Herod was enraged because this diminished his authority in the sight of the people. He couldn't even hold one measly disciple hostage. He was inflamed. And not only that, he was having trade problems, Luke says, with Tyre and Sidon and so he decided to go down to Caesarea and relax a little bit. And then he thought to himself like so many politicians, "The way out of this mess, the way to rescue myself from sinking poll numbers is to give a big speech. I'm going to give a big speech, and that will regain my position with the people". So verse 21 says, "On an appointed day Herod, having put on his royal apparel, took his seat on the rostrum and began delivering an address to the people".

This is in the theater at Caesarea by the sea. Many of us have been there many, many times. It's an amazing amphitheater. The acoustics are unbelievable there, and that's where Herod was when he addressed the people. And as he spoke, the people kept crying out saying, "The voice of a god and not a man". And how did Herod respond to this claim he was a god? Did he respond like Peter did? Remember when Cornelius bowed in front of Cornelius and Peter said, "Get up. I'm not a god. I'm just a man like you". No, that wasn't Herod Agrippa. He stood there in the sun and he soaked in the praise. He let the people continue saying he was a god. And verse 23 says at that moment, "Immediately an angel of the Lord struck him," meaning he had become the object of divine wrath. And then Joseph adds this detail, "And a severe pain arose in Herod's belly and began in a most violent manner".

Herod Agrippa didn't die immediately. He lingered on for five long days, dying in AD 44 at the age of 54. Luke explains what happened. When he did not give God the glory, he was eaten by worms, and he died. Let me mention two timeless truths from this passage that apply to each one of us, and I hope you'll never forget these. Truth number one, no person can prevail against the purpose of God. No person can prevail against the purpose of God. Luke begins this chapter, chapter 12, with Herod killing Christian leaders and threatening to destroy the church. The chapter ends with Herod becoming nothing but worm food. He was completely destroyed. And yet in verse 24 after noting how Herod died Luke says, "But the word of the Lord continued to grow and to be multiplied".

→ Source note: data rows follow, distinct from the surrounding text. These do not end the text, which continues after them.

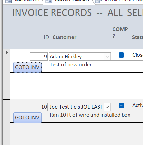Click the ID field containing 10
This screenshot has height=145, width=143.
[39, 107]
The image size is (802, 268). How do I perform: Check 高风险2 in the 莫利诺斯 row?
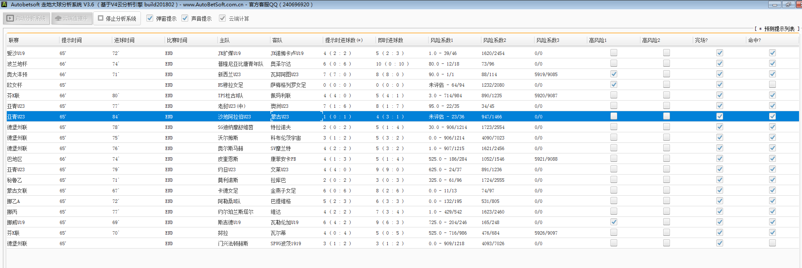pyautogui.click(x=667, y=180)
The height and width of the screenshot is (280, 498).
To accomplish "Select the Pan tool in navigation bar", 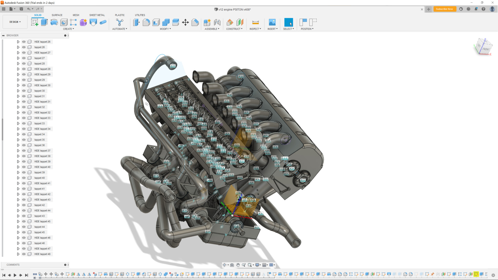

The most foolish decision a person can ever make is to go to war with God. You will never, never win. And by the way, that doesn't apply just to non-Christians. No Christian can prevail against the power of God and the purpose of God. Any Christian who continually disobeys God, rebels against God, continues to make himself or herself the god of their own life, you're not going to win that battle. Isaiah 45, verse 9 says, "Woe to him who quarrels," who makes war against his maker. No person can prevail against the power of God. Secondly, no circumstance can prevail against the power of prayer. These prison bars were no match for the prayers of God's people.

Now, let's be clear. There's nowhere in scripture that says God will answer every prayer. There's a boundary around our request. It's found in 1 John 5:14, and this is the confidence we have in him. If we ask anything what? According to his will, he hears us. Now listen to me. That's not a cop-out. The will of God is a boundary around our request not to keep good things from coming into our life but to keep bad things from coming into our life. It's our protection, and sometimes God says no because he knows what's best. But hear me. Just because God sometimes says no to our request doesn't mean he always says no, and that's why real faith in prayer means boldly asking for what is in our heart and quietly trusting in God's wisdom in answering that request.

But the fact that God sometimes says no should not keep us from asking, asking big things. In fact, the prerequisite for experiencing big answers is to engage in big asks. James said it in James 4:2. You have not because you ask not. Ladies and gentlemen, Satan cannot keep God from answering your prayers, but he can keep you from offering those prayers. You have not because you ask not. I think if there are going to be any regrets in heaven, it's going to be this, when we see all of the blessings God had planned for us. He had our name on those blessings. They were ours for the asking if only we had had enough faith to ask.